Valentine Davies writes in the book, Miracle on 34th Street:
‘Do you know what the imagination is, Susan?’ The child nodded sagely. ‘That’s when you see things that aren’t really there.’
“’Well, not exactly,’ said Kris with a smile. ‘No — to me the imagination is a place all by itself. A very wonderful country. You’ve heard of the British Nation and the French Nation?’ Susan nodded again. ‘Well, this is the Imagination. And once you get there you can do almost anything you want.’
In A Tree Grows in Brooklyn, Betty Smith writes:
‘What must I do, Mother, what must I do to make a different world for her? How do I start?’
“’The secret lies in the reading and the writing. You are able to read. Every day you must read one page from some good book to your child. Every day this must be until the child learns to read. Then she must read every day, I know this is the secret.’
For the love of books, bore the brains out of your children

In our goals of giving our children the best of what we had in our past, with the guardrails of what our generation learned, my husband and I seek to create something of a boring atmosphere for our children. Our one television stands in our bedroom moved out to the living room and positioned on the 1×12 inch board we place across the school desks for family movie nights. There are audiobooks only occasionally, usually when we travel. The movie habits were limited to selected films until the Magnolia network came on the scene and our viewing admittedly expanded on Saturdays and Sundays to include more run-on, what’s next, style viewing, a habit I once avoided better than now.
We have an outdoor space where they can run, dig and explore.
We have multiple kids so the child who wants to be alone can escape and there is always someone else to play with.
And we have books. That wonderful world of books.
My father and I stood in the remodeled barn looking at the 12 foot long, doubled-sided bookcase. He showed my antique books in Greek, in German, the History of the World, my mother’s textbooks, his old comic books. Those books, he collected and loved the books he collected. They were prized possessions even if I never saw him reading them.
The man took me to Borders and Barnes and Noble, but we loved Yesterday’s Books best. He drove me to poetry readings and gifted me an ancient computer before the days of the world wide web on which to type out the stories in my mind.
All my days in the house I remember shelves full of books: “Come to the Meadow,” signed by the author, Anne Grossnickle Himes and addressed to my sister; The Living Bible; The Saddle Club books. Eventually, these gave way to Austen, Bronte and Dickens.
My poor husband carted boxes and boxes of books from this side of the country to the other, and back again. Each week I go the library to pick up or drop off. Once a month I lumber out the exit with sixty books in my bag, blessing my children with the new month’s theme.

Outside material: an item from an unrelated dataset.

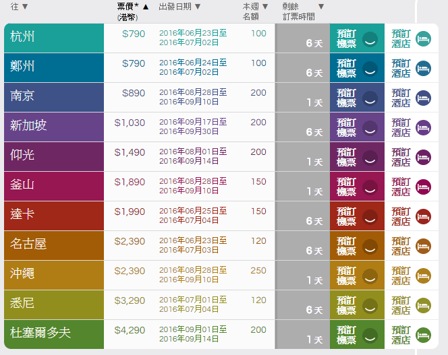The width and height of the screenshot is (448, 355).
Task: Click 預訂酒店 text for 仰光
Action: (x=401, y=158)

My husband reads one book, The Lord of the Rings, but he reads it over and over again, perennially, if you will. I keep a mental list of the “classics,” the books that influenced and shaped the culture, the books that more than a few people thought worth reading two hundred years later. I think there must be something to that.

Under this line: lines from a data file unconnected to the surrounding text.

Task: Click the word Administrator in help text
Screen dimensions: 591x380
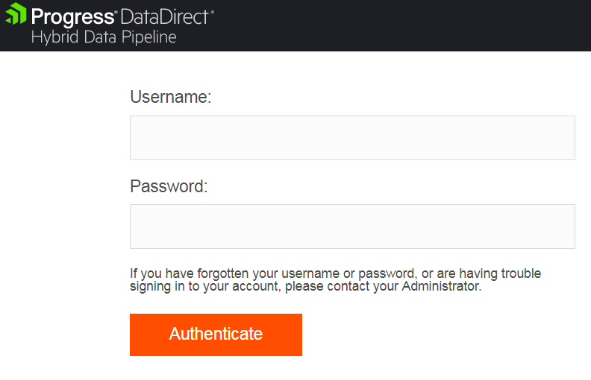Action: [x=441, y=286]
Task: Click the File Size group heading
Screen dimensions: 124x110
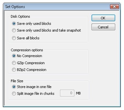Action: pyautogui.click(x=17, y=81)
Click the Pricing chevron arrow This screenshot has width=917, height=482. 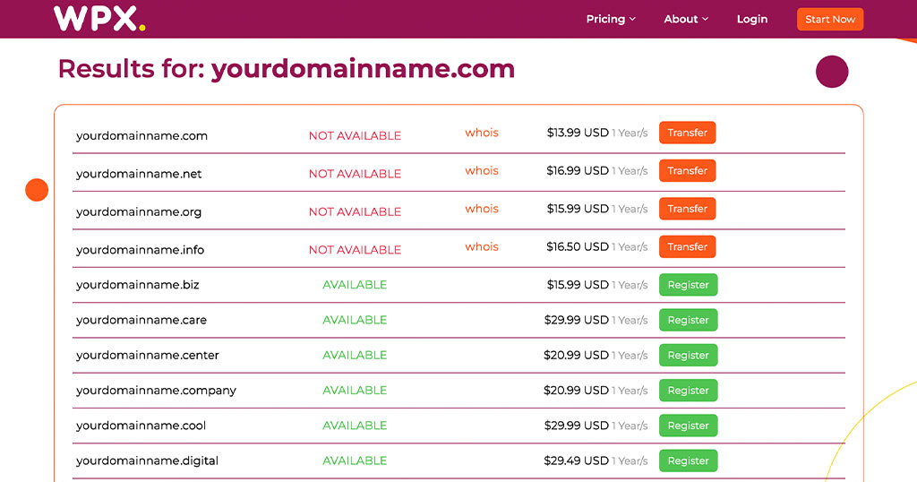(632, 19)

We are readers. We are book bugs.
If we spend too much time in the digital world, it is noticeably harder to focus on print. So we make an effort and it pays off. Because the world of books, the world of literature, is a rich world, a bold world, a world worth visiting regularly.
During Lent, we instituted Reading Nights in place of Friday movies nights. We lit the fire, popped popcorn, pour tea, and sat quietly while we read individually, alone together. And it was beautiful.
Books were my companions in lonely childhood, they were my respite during times of crisis, they were my avenue to intellectual growth in the doldrums of motherhood, and I hope and pray, that I can pass that comfort onto my children, so that no matter where they may be, whatever they may endure, they will know there is a bit of rest, of joy, of escape in a book.